BEGIN SUPPLIED INFORMATION
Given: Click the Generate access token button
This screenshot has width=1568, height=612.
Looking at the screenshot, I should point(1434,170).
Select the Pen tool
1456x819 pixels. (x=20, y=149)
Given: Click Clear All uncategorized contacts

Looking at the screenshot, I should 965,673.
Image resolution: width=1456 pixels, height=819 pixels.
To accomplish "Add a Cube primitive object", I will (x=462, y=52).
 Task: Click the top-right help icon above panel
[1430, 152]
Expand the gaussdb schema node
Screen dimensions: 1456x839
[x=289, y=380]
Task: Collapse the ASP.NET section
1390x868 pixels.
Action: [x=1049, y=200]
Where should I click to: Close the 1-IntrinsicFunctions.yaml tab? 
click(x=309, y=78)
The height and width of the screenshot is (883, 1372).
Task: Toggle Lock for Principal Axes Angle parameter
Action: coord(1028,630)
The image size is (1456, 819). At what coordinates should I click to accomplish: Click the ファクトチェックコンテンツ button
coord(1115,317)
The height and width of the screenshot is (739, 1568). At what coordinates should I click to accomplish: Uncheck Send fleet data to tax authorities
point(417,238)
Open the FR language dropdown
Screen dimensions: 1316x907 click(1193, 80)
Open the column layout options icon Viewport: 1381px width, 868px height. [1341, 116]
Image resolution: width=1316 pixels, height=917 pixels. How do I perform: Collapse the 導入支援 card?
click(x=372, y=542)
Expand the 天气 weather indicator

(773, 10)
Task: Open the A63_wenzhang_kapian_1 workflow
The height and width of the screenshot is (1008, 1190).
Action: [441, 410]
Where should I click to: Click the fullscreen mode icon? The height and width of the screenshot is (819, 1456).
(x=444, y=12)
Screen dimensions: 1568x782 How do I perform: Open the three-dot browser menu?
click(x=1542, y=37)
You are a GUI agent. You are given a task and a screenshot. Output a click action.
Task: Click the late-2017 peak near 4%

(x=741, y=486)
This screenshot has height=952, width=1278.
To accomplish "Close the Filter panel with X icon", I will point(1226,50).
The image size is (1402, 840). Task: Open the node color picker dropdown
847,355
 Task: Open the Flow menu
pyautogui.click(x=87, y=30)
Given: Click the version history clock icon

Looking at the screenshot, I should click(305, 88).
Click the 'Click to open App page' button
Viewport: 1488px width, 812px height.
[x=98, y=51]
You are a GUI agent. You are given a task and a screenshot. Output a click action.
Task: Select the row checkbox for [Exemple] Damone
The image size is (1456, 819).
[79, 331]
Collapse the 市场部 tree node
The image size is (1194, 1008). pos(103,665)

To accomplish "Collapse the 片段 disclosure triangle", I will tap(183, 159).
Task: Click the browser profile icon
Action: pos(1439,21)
END SUPPLIED INFORMATION
TASK DESCRIPTION: Keep only the lines from the one containing "This screenshot has height=952, width=1278." to the end of the entries, and repeat them exactly.

TASK RESULT:
This screenshot has height=952, width=1278.
To accomplish "Close the Filter panel with X icon", I will point(1226,50).
The image size is (1402, 840). Task: Open the node color picker dropdown
847,355
 Task: Open the Flow menu
pyautogui.click(x=87, y=30)
Given: Click the version history clock icon

Looking at the screenshot, I should click(305, 88).
Click the 'Click to open App page' button
Viewport: 1488px width, 812px height.
[x=98, y=51]
You are a GUI agent. You are given a task and a screenshot. Output a click action.
Task: Select the row checkbox for [Exemple] Damone
The image size is (1456, 819).
[79, 331]
Collapse the 市场部 tree node
The image size is (1194, 1008). pos(103,665)

To accomplish "Collapse the 片段 disclosure triangle", I will tap(183, 159).
Task: Click the browser profile icon
Action: pos(1439,21)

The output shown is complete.